What the task requires ▸ In the material below, find the line containing "Click the cherries symbol on middle reel" and the line containing "Close the Where dialog with the X", then reproduce exactly both of them and every line between, and nothing else.

Excerpted data ▸
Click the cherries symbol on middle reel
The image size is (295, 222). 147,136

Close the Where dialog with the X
--
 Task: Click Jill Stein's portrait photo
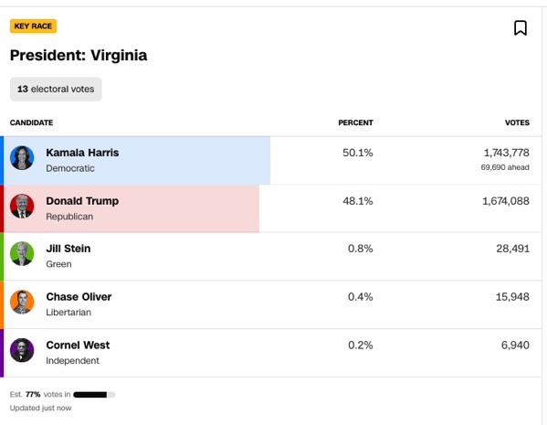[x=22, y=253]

Answer box ▸
Click the cherries symbol on middle reel
The image size is (295, 222). 147,136

Close the Where dialog with the X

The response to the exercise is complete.